Seven-footer Jeff Withey could also see a little action in this one, but is averaging just 7.5 minutes and 2.8 boards per game so far this season.
Keys to the game
The number one thing Texas must do this afternoon is stop the basketball. Kansas is always looking up the court after they force opponents into missed shots, so the Longhorns can’t let the Jayhawks rack up easy points on fast breaks and secondary breaks. It’s no secret that Texas has had some defensive lapses this season where no one stops the ball, and it resulted in far too many easy buckets. That simply cannot happen if the team has designs on a huge road upset this afternoon.
Texas also will need to dictate the tempo in this one. While the Longhorns have looked good when they are pushing the basketball, they don’t have the horses to compete in a sprinting match with Kansas. The Jayhawks run nine or ten deep on any given night, and the talent coming off their bench is significantly better than the reserves on Texas’ bench.
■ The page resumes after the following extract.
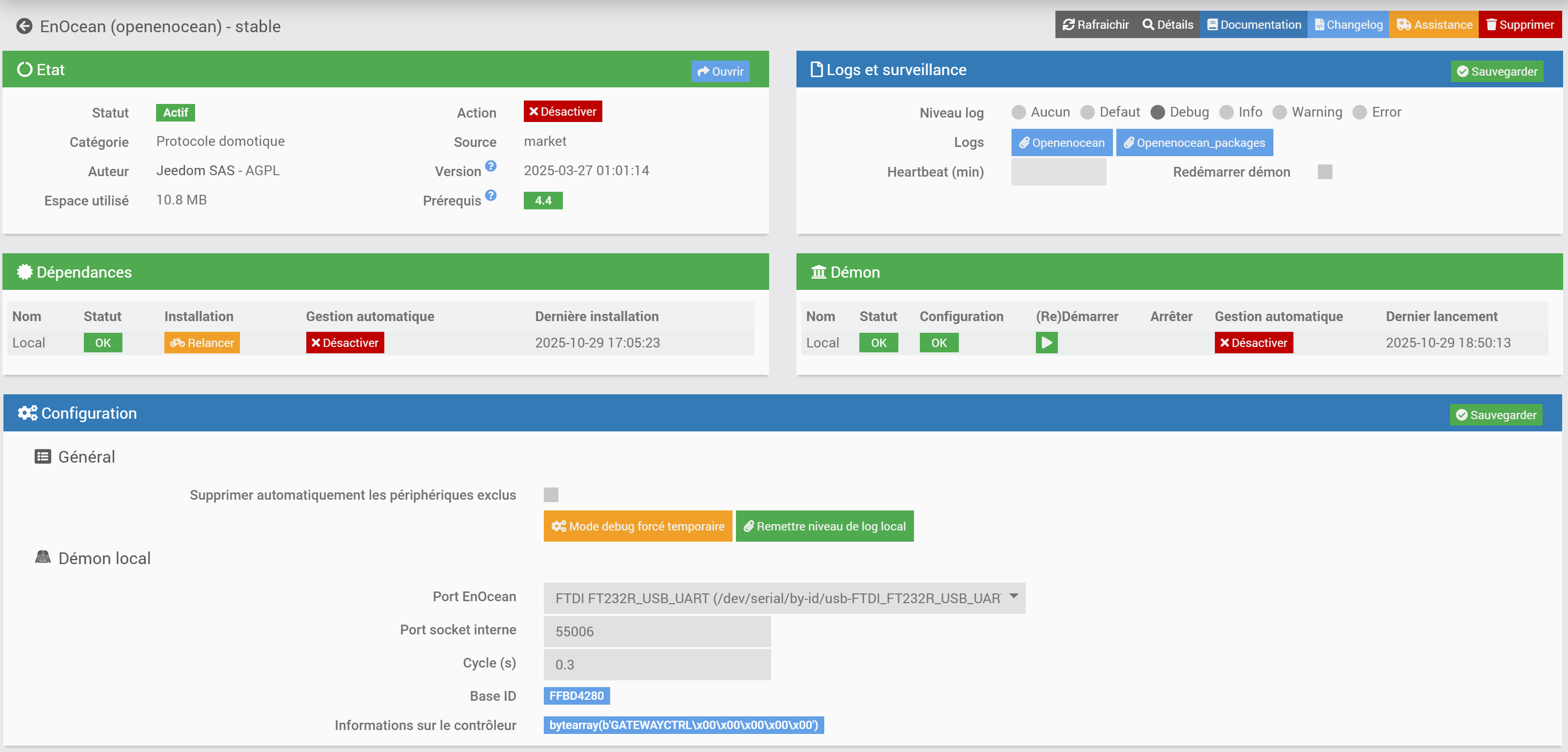The height and width of the screenshot is (752, 1568).
Task: Open Détails with magnifier icon
Action: [x=1168, y=25]

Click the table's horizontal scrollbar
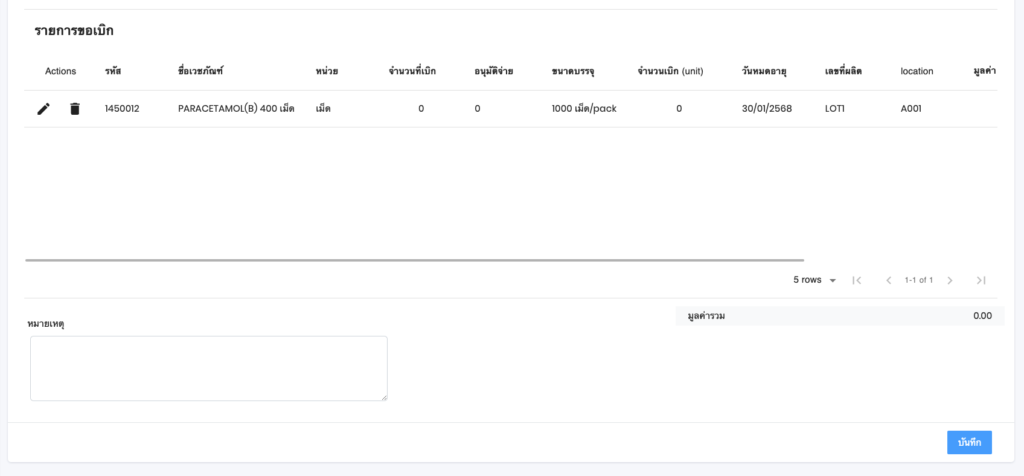point(414,260)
It’s also worth nothing that stat guru Ken Pomeroy has calculated a correlation coefficient of -0.33 between tempo and Texas’ offensive efficiency. To put that in layman’s terms, it means that while the direct link between tempo and offensive efficiency isn’t incredibly strong, it does indicate that the Longhorns benefit slightly from slowing the game down. Combined with the depth issues we just touched upon, these numbers indicate that the Horns need to control the pace this afternoon.
Thanks to those depth issues, the Texas frontcourt must avoid foul trouble. While Alexis Wangmene had a quality game against A&M on Wednesday night, the Longhorns are going to need some serious minutes from Gary Johnson and Tristan Thompson this afternoon. If they pick up cheap ones early and force Wangmene or Matt Hill to have to defend the Morris twins for an extended period of time, things will likely not end well for Texas.
Finally, the Longhorn defense must stay home. The quick Kansas ball movement means that any overpursuit or unnecessary gambles will immediately result in open looks. The Jayhawks are very fond of a high-low game that sets up the Morris brothers on the blocks, but if Texas tries to front those passes, it opens up the easy lob. Try to jump passing lanes on the perimeter, and the Jayhawks will nail a wide-open three. If Texas plays sound, vanilla defense, they can limit the number of easy looks Kansas will find this afternoon.